| WHAT TO WORK ON |
The lines to copy from the data below are those that hold the string "computer".

RECORDED INFORMATION Block Start

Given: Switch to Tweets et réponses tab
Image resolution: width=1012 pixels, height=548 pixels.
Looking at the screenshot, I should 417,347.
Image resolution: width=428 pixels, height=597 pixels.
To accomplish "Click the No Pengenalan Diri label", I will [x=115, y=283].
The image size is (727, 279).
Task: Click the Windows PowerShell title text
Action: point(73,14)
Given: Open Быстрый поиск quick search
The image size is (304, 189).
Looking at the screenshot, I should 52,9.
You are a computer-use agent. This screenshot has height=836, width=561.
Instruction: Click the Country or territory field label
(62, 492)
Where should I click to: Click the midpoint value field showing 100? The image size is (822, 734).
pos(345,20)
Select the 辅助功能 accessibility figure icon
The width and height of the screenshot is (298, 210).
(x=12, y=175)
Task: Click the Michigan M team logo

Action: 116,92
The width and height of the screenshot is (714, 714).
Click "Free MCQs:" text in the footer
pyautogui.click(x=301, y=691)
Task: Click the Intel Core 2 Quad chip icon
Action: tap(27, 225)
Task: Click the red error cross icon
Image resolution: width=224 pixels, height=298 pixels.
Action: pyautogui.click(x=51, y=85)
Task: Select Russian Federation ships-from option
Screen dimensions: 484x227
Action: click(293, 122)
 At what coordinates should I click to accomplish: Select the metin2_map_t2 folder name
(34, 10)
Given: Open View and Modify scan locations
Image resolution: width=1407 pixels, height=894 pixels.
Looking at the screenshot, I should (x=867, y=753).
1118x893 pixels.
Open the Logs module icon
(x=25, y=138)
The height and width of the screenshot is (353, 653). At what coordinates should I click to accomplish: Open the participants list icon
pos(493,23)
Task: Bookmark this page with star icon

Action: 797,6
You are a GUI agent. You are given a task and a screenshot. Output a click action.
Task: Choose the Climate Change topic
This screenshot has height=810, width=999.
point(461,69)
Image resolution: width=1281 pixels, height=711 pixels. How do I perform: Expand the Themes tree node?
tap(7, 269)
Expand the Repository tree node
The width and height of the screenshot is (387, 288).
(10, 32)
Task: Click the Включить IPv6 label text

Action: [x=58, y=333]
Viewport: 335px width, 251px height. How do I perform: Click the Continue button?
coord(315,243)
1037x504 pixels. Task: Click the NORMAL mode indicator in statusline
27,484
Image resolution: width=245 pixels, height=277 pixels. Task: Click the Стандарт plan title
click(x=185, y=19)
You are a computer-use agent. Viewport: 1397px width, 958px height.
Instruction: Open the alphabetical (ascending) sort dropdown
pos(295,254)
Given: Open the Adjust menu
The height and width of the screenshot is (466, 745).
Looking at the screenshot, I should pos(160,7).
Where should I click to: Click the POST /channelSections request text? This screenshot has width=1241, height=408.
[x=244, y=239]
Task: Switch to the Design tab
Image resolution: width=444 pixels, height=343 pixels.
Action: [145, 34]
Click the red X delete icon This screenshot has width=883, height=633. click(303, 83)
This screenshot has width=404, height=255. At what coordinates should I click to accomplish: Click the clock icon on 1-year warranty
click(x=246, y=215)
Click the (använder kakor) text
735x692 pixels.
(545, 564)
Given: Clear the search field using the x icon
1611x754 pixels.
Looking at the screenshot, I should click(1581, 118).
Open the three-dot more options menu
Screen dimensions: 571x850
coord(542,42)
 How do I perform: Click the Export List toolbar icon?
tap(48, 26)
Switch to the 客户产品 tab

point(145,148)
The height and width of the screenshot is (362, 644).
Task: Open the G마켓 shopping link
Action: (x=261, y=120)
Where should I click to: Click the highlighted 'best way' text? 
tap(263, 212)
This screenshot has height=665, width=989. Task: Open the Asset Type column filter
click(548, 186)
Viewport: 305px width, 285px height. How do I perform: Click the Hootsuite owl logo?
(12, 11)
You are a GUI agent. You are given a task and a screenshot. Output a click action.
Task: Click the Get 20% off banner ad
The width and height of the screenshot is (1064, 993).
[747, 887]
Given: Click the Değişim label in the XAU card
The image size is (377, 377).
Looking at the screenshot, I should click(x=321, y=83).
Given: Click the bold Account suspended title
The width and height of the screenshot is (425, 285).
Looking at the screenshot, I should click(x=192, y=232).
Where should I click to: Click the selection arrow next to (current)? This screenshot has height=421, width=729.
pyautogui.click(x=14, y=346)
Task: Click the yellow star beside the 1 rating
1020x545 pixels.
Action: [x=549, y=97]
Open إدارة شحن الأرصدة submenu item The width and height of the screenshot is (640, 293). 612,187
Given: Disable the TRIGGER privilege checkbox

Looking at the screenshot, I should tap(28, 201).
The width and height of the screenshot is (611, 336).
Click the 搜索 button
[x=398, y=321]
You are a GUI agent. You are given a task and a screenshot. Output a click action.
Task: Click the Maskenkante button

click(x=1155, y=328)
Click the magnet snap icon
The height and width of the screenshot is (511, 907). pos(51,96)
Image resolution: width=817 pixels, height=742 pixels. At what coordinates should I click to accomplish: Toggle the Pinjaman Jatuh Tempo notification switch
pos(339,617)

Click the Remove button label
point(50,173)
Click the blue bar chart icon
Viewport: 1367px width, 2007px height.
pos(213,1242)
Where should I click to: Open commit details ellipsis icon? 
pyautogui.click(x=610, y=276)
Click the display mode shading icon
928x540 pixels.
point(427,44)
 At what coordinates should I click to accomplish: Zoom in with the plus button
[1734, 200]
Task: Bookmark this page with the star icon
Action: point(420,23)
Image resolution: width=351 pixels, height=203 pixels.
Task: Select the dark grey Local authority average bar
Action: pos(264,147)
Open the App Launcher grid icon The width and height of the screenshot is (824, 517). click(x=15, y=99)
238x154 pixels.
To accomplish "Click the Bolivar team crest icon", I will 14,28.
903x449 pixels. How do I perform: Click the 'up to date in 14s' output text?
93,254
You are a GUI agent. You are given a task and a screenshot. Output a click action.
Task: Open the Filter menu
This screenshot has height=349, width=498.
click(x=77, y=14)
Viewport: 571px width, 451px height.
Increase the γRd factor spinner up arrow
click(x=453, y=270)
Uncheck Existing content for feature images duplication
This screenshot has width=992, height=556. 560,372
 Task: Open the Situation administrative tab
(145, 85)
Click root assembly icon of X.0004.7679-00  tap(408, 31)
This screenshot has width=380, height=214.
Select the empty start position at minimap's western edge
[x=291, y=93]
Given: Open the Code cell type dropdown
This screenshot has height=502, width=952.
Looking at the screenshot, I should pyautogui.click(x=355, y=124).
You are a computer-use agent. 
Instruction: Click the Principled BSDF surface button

RECORDED INFORMATION Block End

| THE COMPLETED TASK |
You are a computer-use agent. This screenshot has height=836, width=561.
You are a computer-use agent. Viewport: 1397px width, 958px height.
You are a computer-use agent. 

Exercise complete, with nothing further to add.